DOCUMENT SECTION ::
_____

There are clinical investigations using newer ultrasound machines that can detect digital nerve neuromas; however these studies are still investigational and are highly operator-dependent.

Hints: We prefer to evaluate the patient early and follow the clinical exam, as well as ordering electrodiagnostic testing, in order to minimize delay in recognizing a nerve deficit that will not resolve spontaneously.

Nerve repair

Timing of repair

When there is a high index of suspicion that a nerve transection exists, there is no reason to wait as long as the patient is clinically stable and able to be taken to the operating room for exploration and repair of the nerve. Nerves repaired acutely within the first 2 days are considered repaired primarily. A delayed primary repair occurs between 2 and 7 days. In either case, the proximal and distal ends of the nerve are freshened and an end-to-end coaptation performed. Nerves repaired after the first week are considered repaired secondarily. Clearly these cut-off days of 2 and 7 are arbitrary numbers. Often even at 2–3 weeks from injury, the nerve can be coapted without need for a graft; however, the longer the time from injury, the less likely that a primary neurorrhaphy can be achieved, even with significant mobilization of the proximal and distal nerve ends.

_____

TASKS TO COMPLETE ::
**1.** In the nerve repair passage, within how many days must a nerve be repaired for the repair to count as primary?
**2.** Reproduce the stretch of the nerve repair passage from "Timing of repair" through "distal nerve ends.".
**3.** Write the next part of the nerve repair passage, picking up after its final sentence.

_____

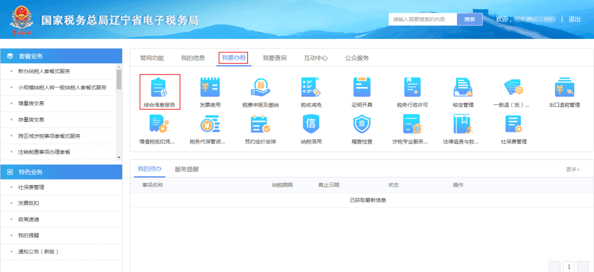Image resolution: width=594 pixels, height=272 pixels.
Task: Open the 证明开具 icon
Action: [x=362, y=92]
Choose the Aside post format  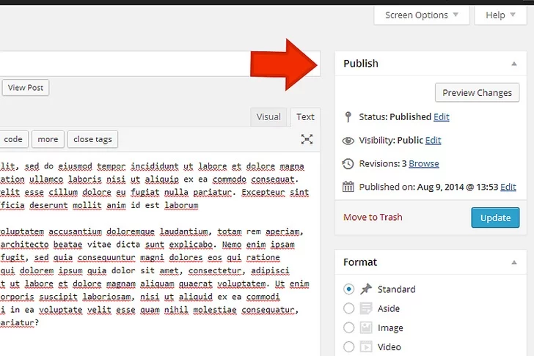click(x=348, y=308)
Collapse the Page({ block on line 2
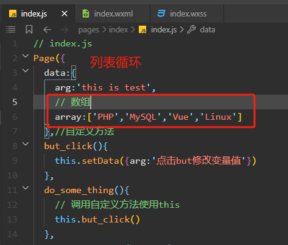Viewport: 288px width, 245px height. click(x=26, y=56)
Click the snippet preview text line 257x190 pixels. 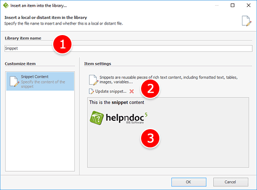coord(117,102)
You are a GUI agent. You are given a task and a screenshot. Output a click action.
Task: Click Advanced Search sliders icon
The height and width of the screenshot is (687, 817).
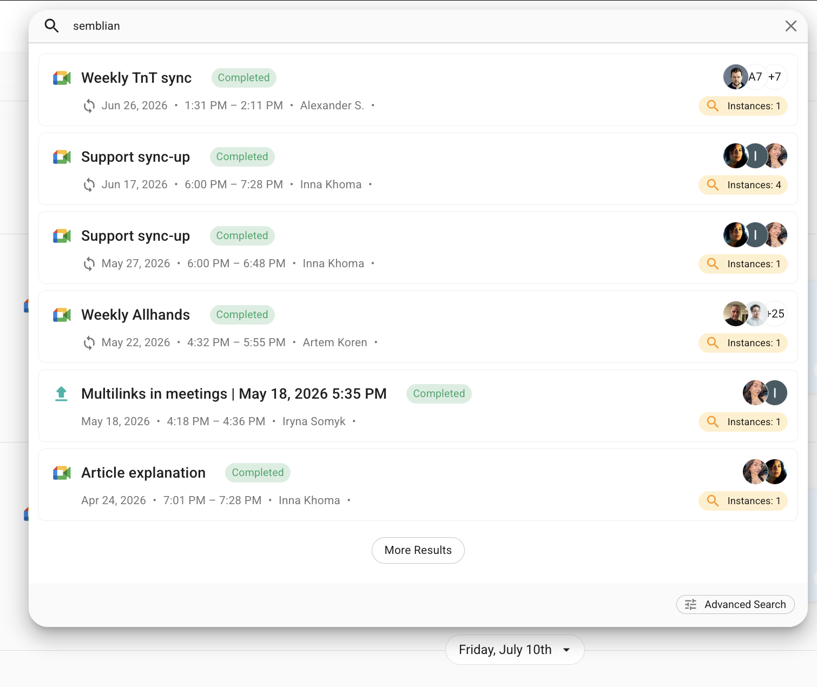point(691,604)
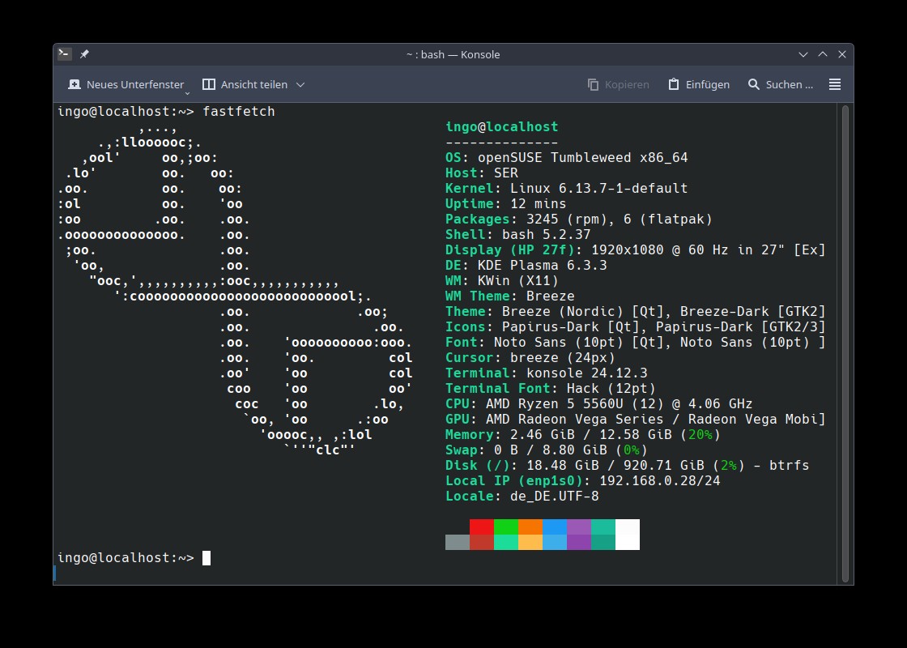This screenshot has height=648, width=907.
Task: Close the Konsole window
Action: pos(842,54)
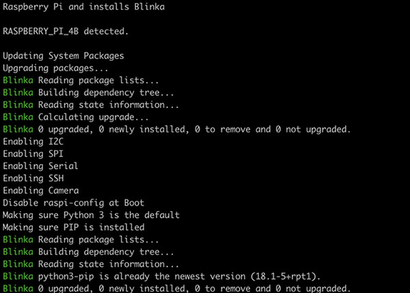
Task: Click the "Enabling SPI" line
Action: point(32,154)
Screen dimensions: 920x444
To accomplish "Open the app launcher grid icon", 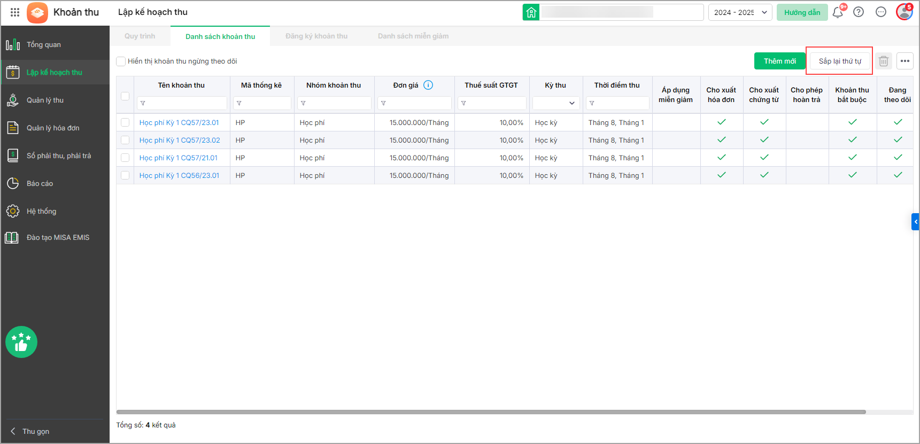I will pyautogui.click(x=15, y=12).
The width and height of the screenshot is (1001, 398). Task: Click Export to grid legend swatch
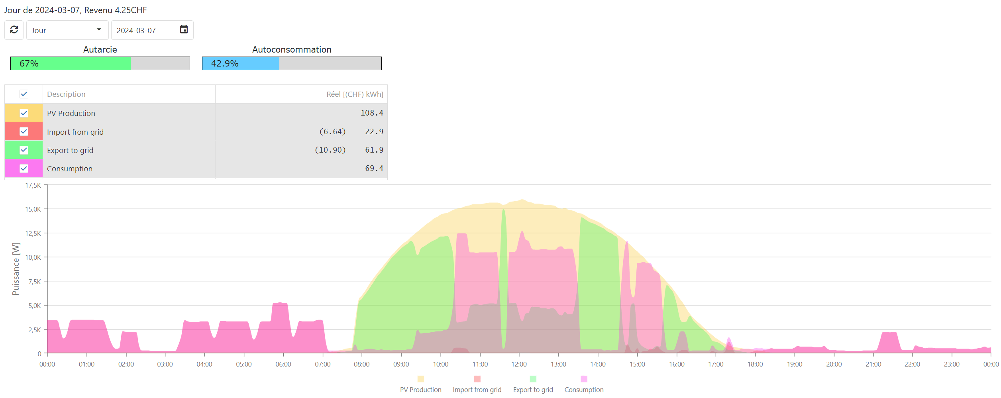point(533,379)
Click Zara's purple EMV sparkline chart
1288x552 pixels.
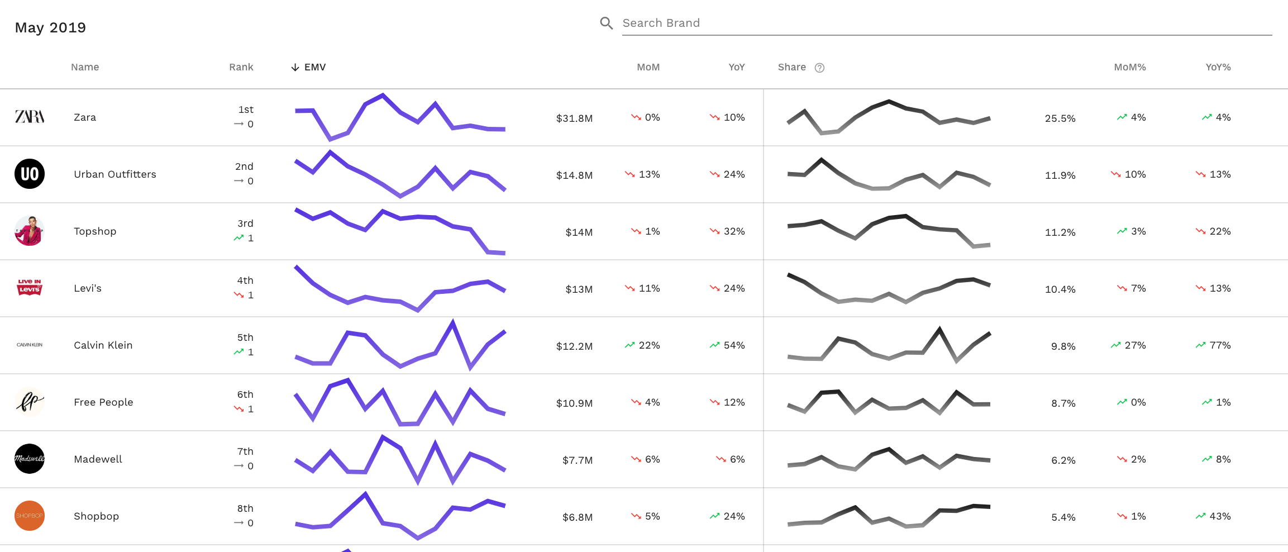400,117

_____

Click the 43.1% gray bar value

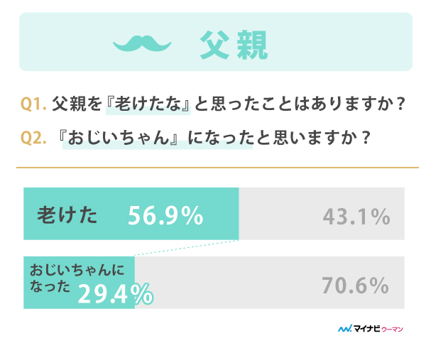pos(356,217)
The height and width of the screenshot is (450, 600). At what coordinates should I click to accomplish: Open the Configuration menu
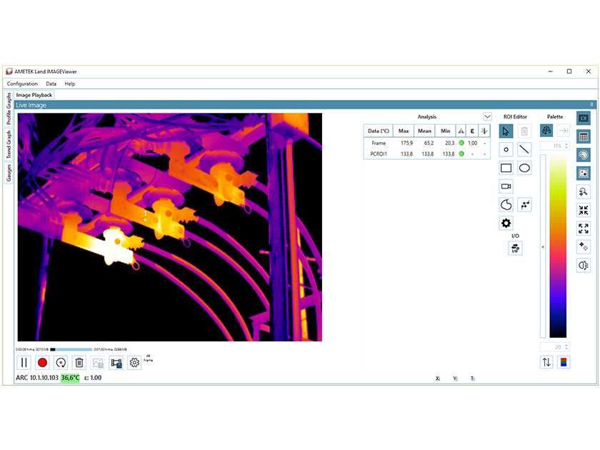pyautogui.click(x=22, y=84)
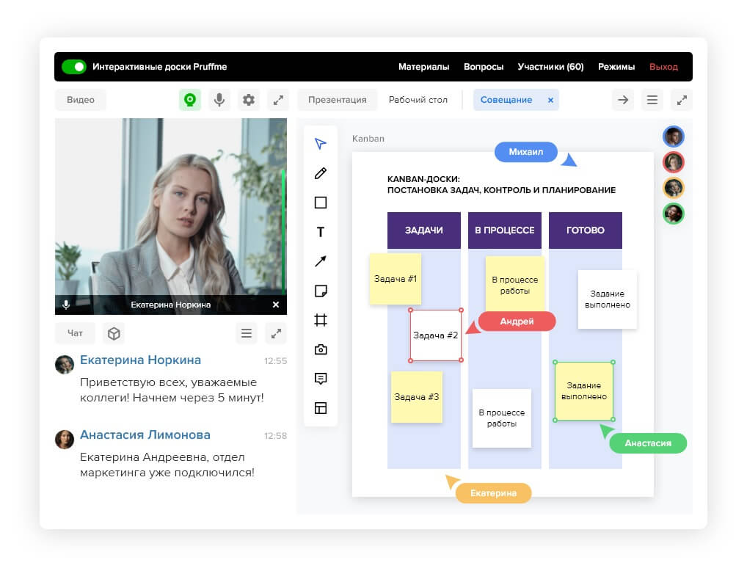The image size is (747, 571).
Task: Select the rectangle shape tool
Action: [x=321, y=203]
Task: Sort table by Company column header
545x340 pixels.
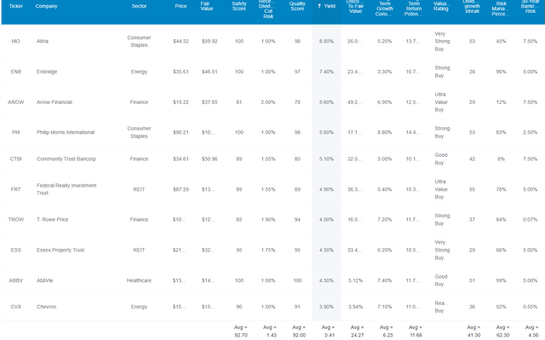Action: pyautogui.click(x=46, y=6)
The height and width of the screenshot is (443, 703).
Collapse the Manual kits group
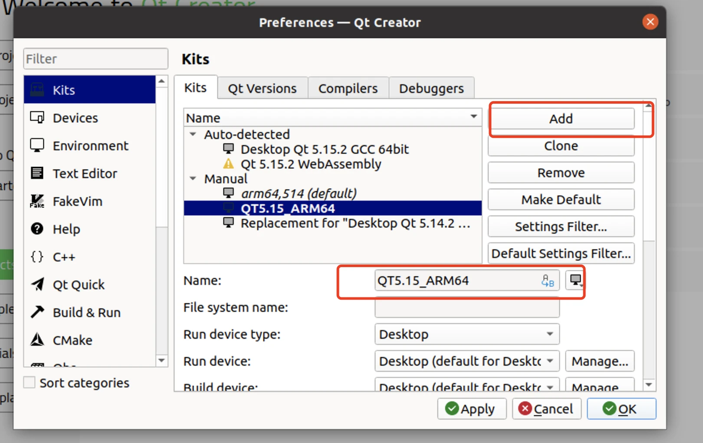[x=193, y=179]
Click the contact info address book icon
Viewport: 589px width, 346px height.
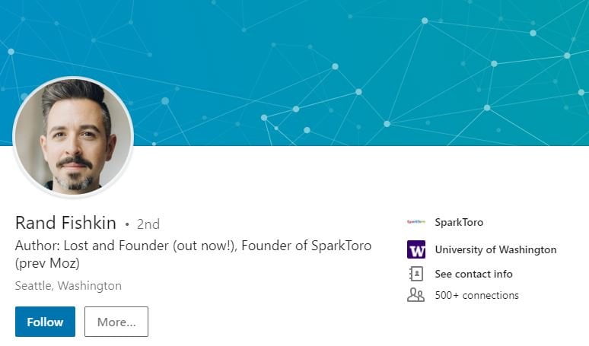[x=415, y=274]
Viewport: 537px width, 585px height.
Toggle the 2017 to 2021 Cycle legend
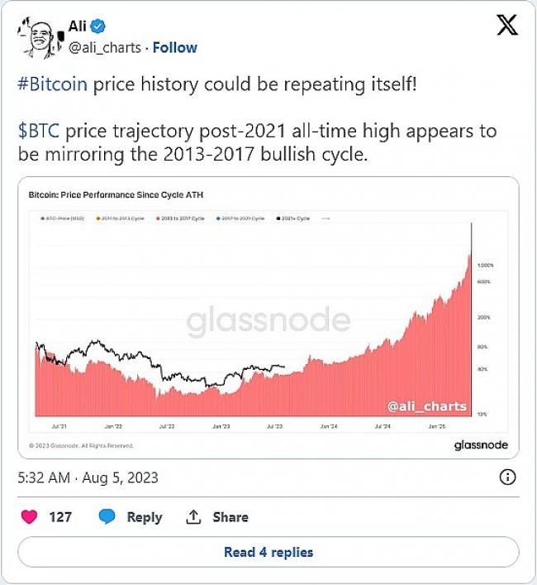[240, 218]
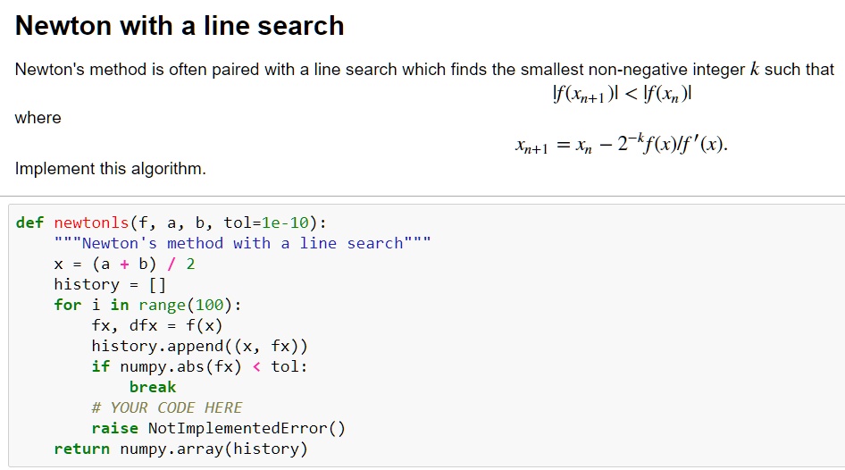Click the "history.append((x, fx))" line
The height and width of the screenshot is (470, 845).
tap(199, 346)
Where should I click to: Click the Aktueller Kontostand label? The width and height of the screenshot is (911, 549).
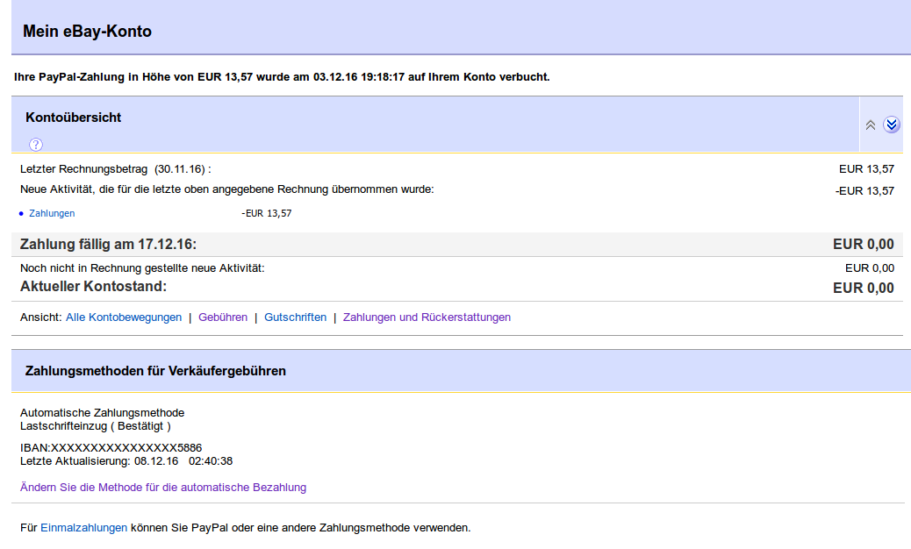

_____

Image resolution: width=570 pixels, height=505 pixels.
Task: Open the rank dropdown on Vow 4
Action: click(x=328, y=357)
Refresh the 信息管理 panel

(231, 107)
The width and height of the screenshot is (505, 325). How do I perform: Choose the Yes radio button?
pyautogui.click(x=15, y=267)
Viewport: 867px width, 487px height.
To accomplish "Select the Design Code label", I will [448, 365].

_____

ANSWERS BY TASK ::
**1.** Within the first 2 days.

**2.**
Timing of repair

When there is a high index of suspicion that a nerve transection exists, there is no reason to wait as long as the patient is clinically stable and able to be taken to the operating room for exploration and repair of the nerve. Nerves repaired acutely within the first 2 days are considered repaired primarily. A delayed primary repair occurs between 2 and 7 days. In either case, the proximal and distal ends of the nerve are freshened and an end-to-end coaptation performed. Nerves repaired after the first week are considered repaired secondarily. Clearly these cut-off days of 2 and 7 are arbitrary numbers. Often even at 2–3 weeks from injury, the nerve can be coapted without need for a graft; however, the longer the time from injury, the less likely that a primary neurorrhaphy can be achieved, even with significant mobilization of the proximal and distal nerve ends.

**3.**
Tension and nerve repair

Excessive tension across a nerve repair is known to increase the scarring at the coaptation site and impair regeneration. In an uninjured nerve, a 15% strain of the nerve causes a reduction in microvascular flow and, for an hour after relaxation, a delay of peak velocity to 66% of initial value persists.¹² Mild tension, on the other hand, is actually believed to be beneficial to the repair by stimulating neurotropic growth factors.

In clinical practice we do not formally measure the tension across a neurorrhaphy; however we always avoid tension on a repair. The two ends of a nerve are mobilized in order to bring the ends in reasonable approximation. Strain on the nerve decreases the microcirculation and excessive tension will cause the repair to break down. In addition, tricks such as positioning the arm in adduction or placing the wrist and fingers in flexion will significantly decrease the tension across the repair depending on the location of the injury and may increase the total length of available nerve; however, we recommend avoiding postural manipulation in order to force primary repair. Not only can dehiscence occur when the joint near the repair is moved too early, but it may create significant stiffness from prolonged immobilization.¹³ An immobilized nerve also results in scarring at the repair site.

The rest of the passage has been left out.